(Entries for locating described items)
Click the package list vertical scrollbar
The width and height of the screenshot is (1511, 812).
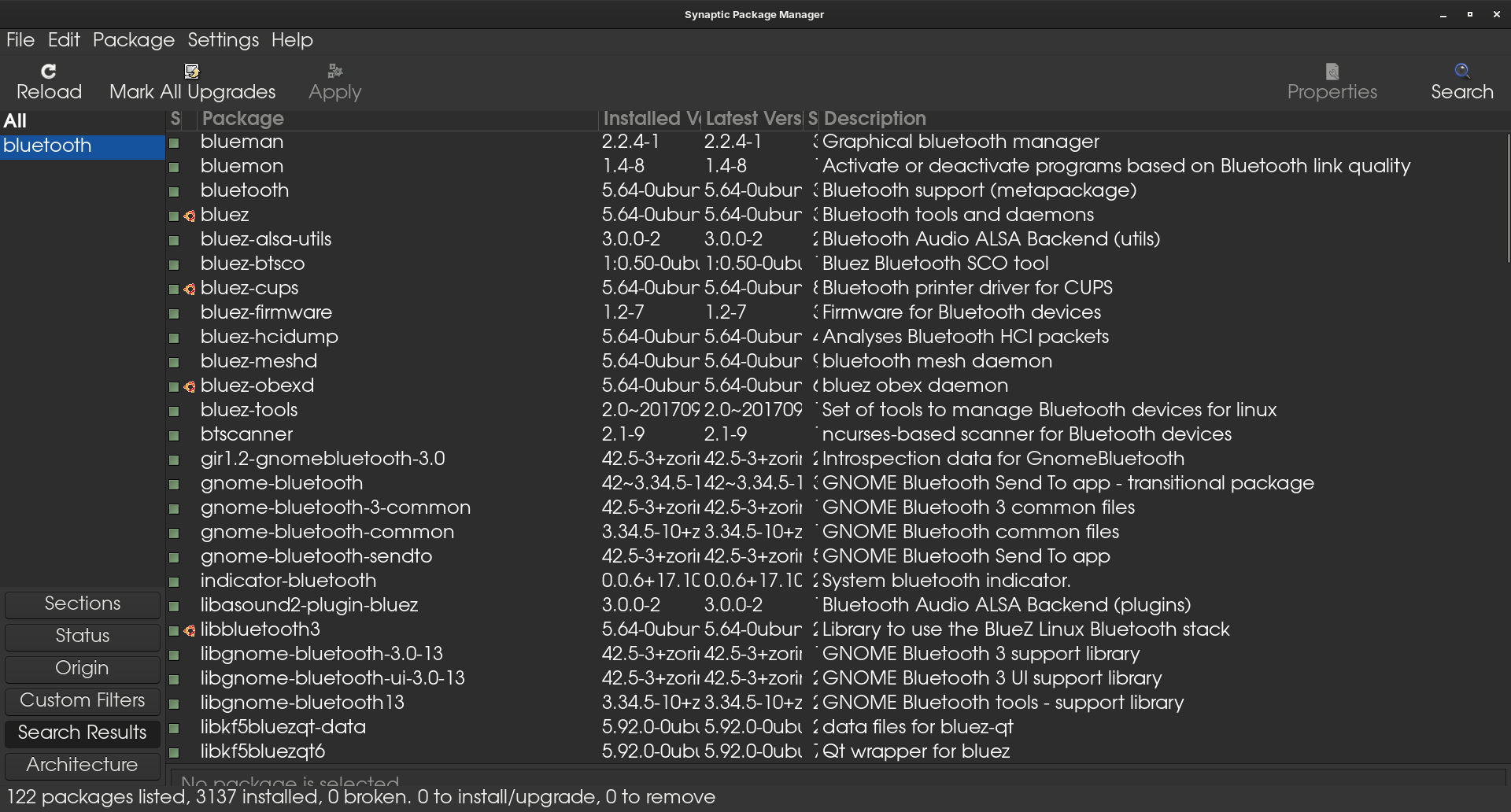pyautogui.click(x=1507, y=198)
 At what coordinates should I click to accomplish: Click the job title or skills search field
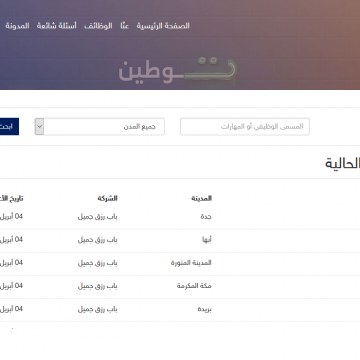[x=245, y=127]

** Instructions to follow **
Render every line of the entries above as a numbered list, skipping blank lines and leaving out the pictures.

** Reply **
1. Click the package list vertical scrollbar
2. The width and height of the screenshot is (1511, 812).
3. pyautogui.click(x=1507, y=198)
4.  At what coordinates should I click to accomplish: Click the job title or skills search field
5. [x=245, y=127]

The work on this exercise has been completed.